The marine aquarium first attracted the student like a museum and afforded a study of ocean creatures and plant life to a few; but the fresh-water aquarium, with a decided ease of access to its contents, was well-adapted for the delight of thousands. To the hard-working town dweller, who seldom saw the country, or had an opportunity of witnessing the interesting operations of nature, an aquarium became a source of entertainment.
The fashionable lady had a magnificent plate glass aquarium in her drawing room while the schoolboy kept an aquarium of lesser pretensions in his study. The back pages of newspapers were filled with notes on aquaria, and a multitude of shops were opened for the simple purpose of supplying aquaria and their contents.
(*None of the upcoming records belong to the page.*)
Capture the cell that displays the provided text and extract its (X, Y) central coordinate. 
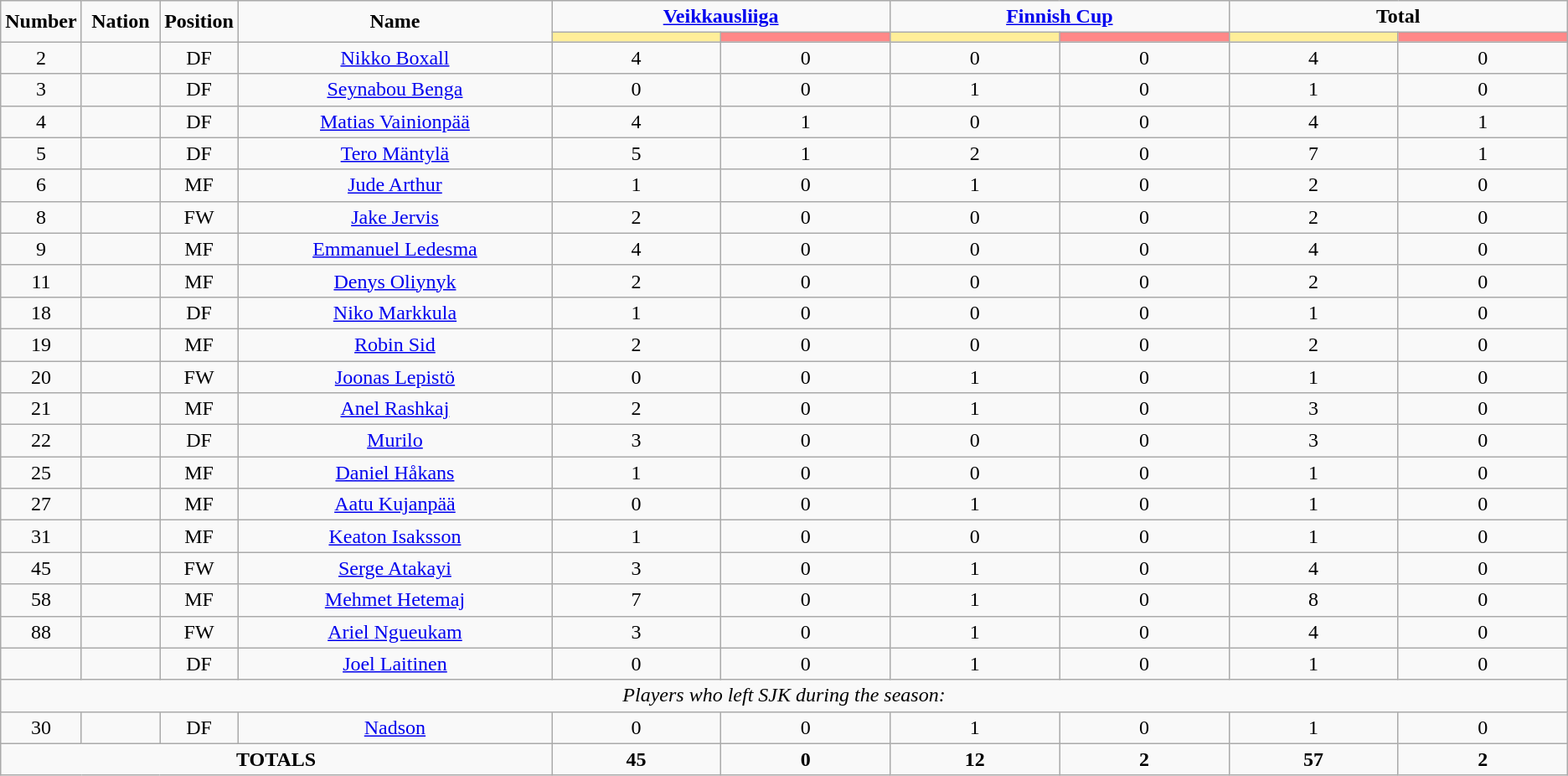
Players who left SJK during the season: (784, 695)
Murilo (395, 441)
Name (395, 22)
TOTALS (276, 759)
Tero Mäntylä (395, 153)
22 (41, 441)
58 (41, 600)
Total (1398, 17)
21 (41, 409)
Veikkausliiga (720, 17)
25 (41, 472)
Denys Oliynyk (395, 281)
11 (41, 281)
Jude Arthur (395, 185)
Anel Rashkaj (395, 409)
Nikko Boxall (395, 58)
Aatu Kujanpää (395, 504)
Position (199, 22)
Emmanuel Ledesma (395, 249)
31 (41, 536)
19 (41, 344)
Joel Laitinen (395, 663)
Jake Jervis (395, 217)
Nation (121, 22)
6 (41, 185)
88 (41, 632)
Finnish Cup (1060, 17)
Keaton Isaksson (395, 536)
27 (41, 504)
Nadson (395, 727)
Ariel Ngueukam (395, 632)
30 (41, 727)
Robin Sid (395, 344)
Mehmet Hetemaj (395, 600)
Joonas Lepistö (395, 376)
Daniel Håkans (395, 472)
18 (41, 312)
20 (41, 376)
Serge Atakayi (395, 568)
57 (1313, 759)
Matias Vainionpää (395, 121)
9 (41, 249)
12 (975, 759)
Seynabou Benga (395, 90)
Niko Markkula (395, 312)
Number (41, 22)
Identify which cell holds the provided text, then report its (x, y) central coordinate. 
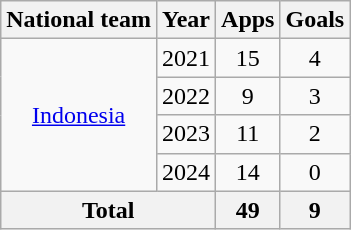
2 (315, 134)
3 (315, 96)
4 (315, 58)
2023 (186, 134)
Total (108, 210)
Indonesia (79, 115)
14 (248, 172)
15 (248, 58)
Goals (315, 20)
National team (79, 20)
2021 (186, 58)
0 (315, 172)
2024 (186, 172)
11 (248, 134)
Year (186, 20)
49 (248, 210)
Apps (248, 20)
2022 (186, 96)
Return the (x, y) coordinate for the center point of the cell that contains the specified text.  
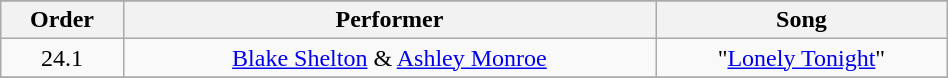
Order (62, 20)
24.1 (62, 58)
"Lonely Tonight" (802, 58)
Performer (389, 20)
Song (802, 20)
Blake Shelton & Ashley Monroe (389, 58)
Return the [x, y] coordinate for the center point of the cell that contains the specified text.  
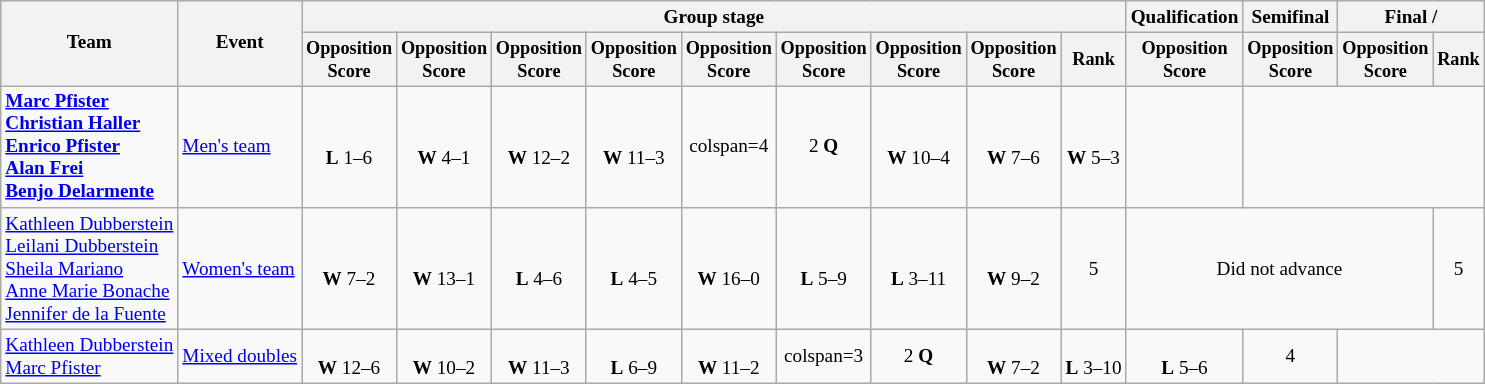
Mixed doubles [240, 356]
Marc PfisterChristian HallerEnrico PfisterAlan FreiBenjo Delarmente [90, 147]
4 [1290, 356]
Group stage [714, 17]
L 6–9 [634, 356]
W 16–0 [728, 269]
W 12–6 [350, 356]
W 12–2 [538, 147]
L 3–10 [1094, 356]
W 7–6 [1014, 147]
L 5–9 [824, 269]
colspan=4 [728, 147]
Qualification [1184, 17]
Women's team [240, 269]
Final / [1411, 17]
W 9–2 [1014, 269]
Team [90, 44]
L 4–6 [538, 269]
W 11–2 [728, 356]
Semifinal [1290, 17]
colspan=3 [824, 356]
L 3–11 [918, 269]
Did not advance [1280, 269]
W 10–4 [918, 147]
L 5–6 [1184, 356]
Men's team [240, 147]
W 4–1 [444, 147]
L 1–6 [350, 147]
Kathleen DubbersteinMarc Pfister [90, 356]
W 13–1 [444, 269]
Event [240, 44]
W 5–3 [1094, 147]
L 4–5 [634, 269]
Kathleen DubbersteinLeilani DubbersteinSheila MarianoAnne Marie BonacheJennifer de la Fuente [90, 269]
W 10–2 [444, 356]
Numerous books were written with instructions on the care and furnishing of the new parlor aquariums.
To gather these sea creatures, plants, and the ocean water they thrived on, Victorians flocked to the seashore armed with jars, pots, or buckets. Anyone could be a deep-sea explorer. In “Rustic Adornments for Homes of Taste,” Hibberd instructs, “The pleasant way to form a collection is to turn collector; to haunt the shore and skim the surface, and drag the bottom of the sea; with such nets, dredges, jars, and baskets as suit the scene, the season, and the collector’s turn of mind.” By the late 19th century, seaside resorts such as Brighton, England, sprang up in Europe and America, for the ocean was now considered a holiday spot for both the wealthy and working class.
The antique aquarium, whether river or marine, proved most attractive as a splendidly ornamented parlor trophy and was yielded a place of pride. Sometimes the aquarium sat atop lavishly carved tables or had a six or eight-sided shape that fit into a stand. Many had a cast iron frame, though some were made of wood. At times the aquarium was combined with a wardian case, bird cage or plant stand to form a large accent piece that would dominate a corner of the parlor. In “The Ocean at Home: An Illustrated History of the Aquarium,” author Bernd Brunner declares, “By the 1860’s, aquariums were being mass-produced in every possible shape and combination, often so elaborately decorated that one wondered what was more important – the contents, or the aquarium itself.”